THE chief executive of North Sea-focused Ithaca Energy has said he is sanguine about the outcome of the Scottish independence debate, highlighting the similarity of views in Edinburgh and London about how best to support the oil and gas industry.

FACILITIES: A ship offloads a subsea production manifold for Ithaca's Stella North Drill centre, part of the Greater Stella Area development.
FACILITIES: A ship offloads a subsea production manifold for Ithaca's Stella North Drill centre, part of the Greater Stella Area development.

While Ithaca suffered a 24 per cent fall in first half operating profits following cost increases, Les Thomas said the company did well in delivering a strategy which aims to create long-term value for shareholders by increasing production in the North Sea.

He said Aberdeen-based Ithaca is in the market for more acquisitions after completing the $163 million (£97m) purchase of three assets from Sumitomo in July but would be very choosy about what it buys.

Asked if he had any concerns about how the debate on Scottish independence might play out, Mr Thomas said, speaking in a personal capacity: "Clearly there are issues around what does a yes vote mean, what does a no vote mean, what might happen.

"I think there's lot of uncertainty and for any industry no-one likes uncertainty but I think, having been in this industry a long time, this is a business that operates in the midst of civil wars and all sorts of uncertainty and upheaval all the way around the world.
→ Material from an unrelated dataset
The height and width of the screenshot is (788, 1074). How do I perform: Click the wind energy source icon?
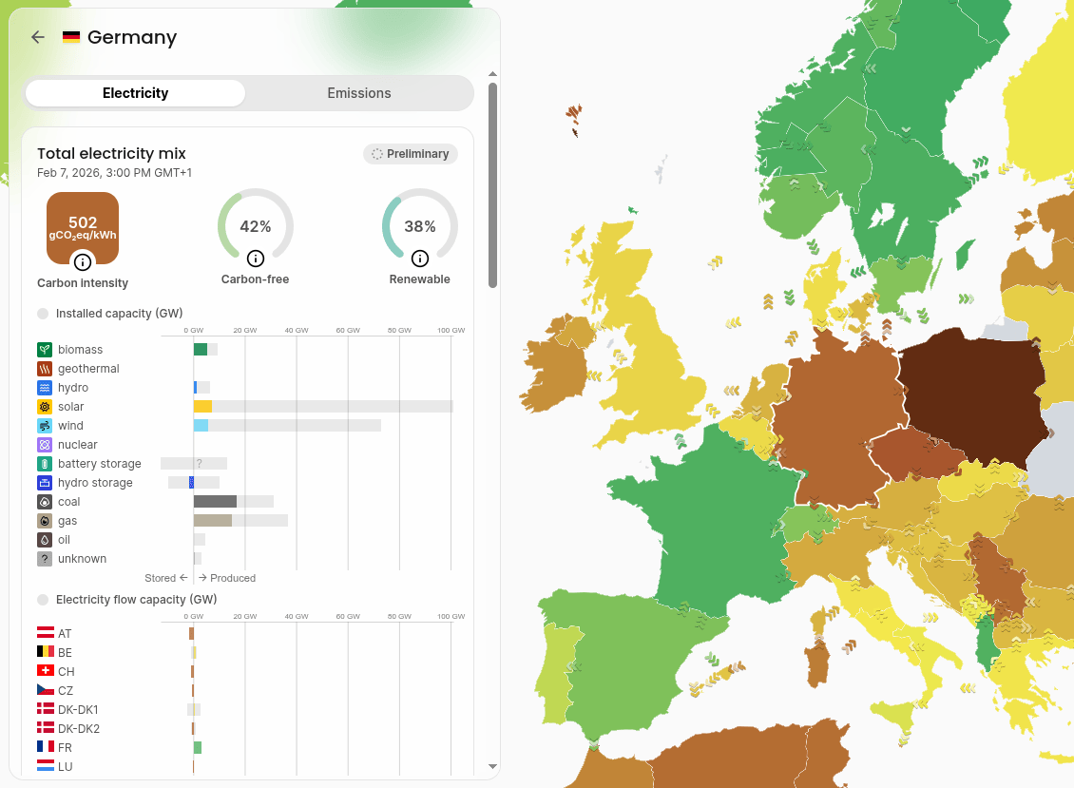45,426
So frankly what we're talking about here, given the stated positions of all parties in terms of what's good for the industry and what governments need to do, I'm fairly sanguine about it."

He added: "If you listen to the industry in general and listen to Edinburgh and listen to London I think there's a great deal of commonality in what's required to maintain the health of the industry."

Mr Thomas was speaking after Aberdeen-based Ithaca revealed that it made an operating profit of $12.7m (£7.6m) in the six months to June compared with $16.6m in the same period last year. The company faced increases in the costs of using production assets like the BP-operated Sullom Voe terminal on Shetland and the Anasuria Floating Production Storage and Offloading vessel operated by Shell.

Mr Thomas said Ithaca picked up an increased share of the costs of operating the assets because other companies put less production through them. Ithaca's unit operating costs increased to $48 per barrel oil equivalent (boe) in the second quarter from $39/boe in the same period last year.

However, Mr Thomas noted the costs of using Sullom Voe and Anasuria should fall as more production is routed through both assets. He said Ithaca's average operating costs should fall significantly following the start of production from the giant Greater Stella Area development, expected in mid 2015.

The results of drilling on Greater Stella in the first half had reduced the risk of the initial annualised production forecast for the Greater Stella Area hub of around 30,000 barrels of oil equivalent per day (boepd). Ithaca's shares would be 16,000 boepd.The company produced an average 10,500 boed in the first half compared with 9,138 boed last time. Revenues increased to $200m from $188m.

Ithaca expects production to average 13,500 to 15,500 boed in 2014 including output from the fields bought from Sumitomo.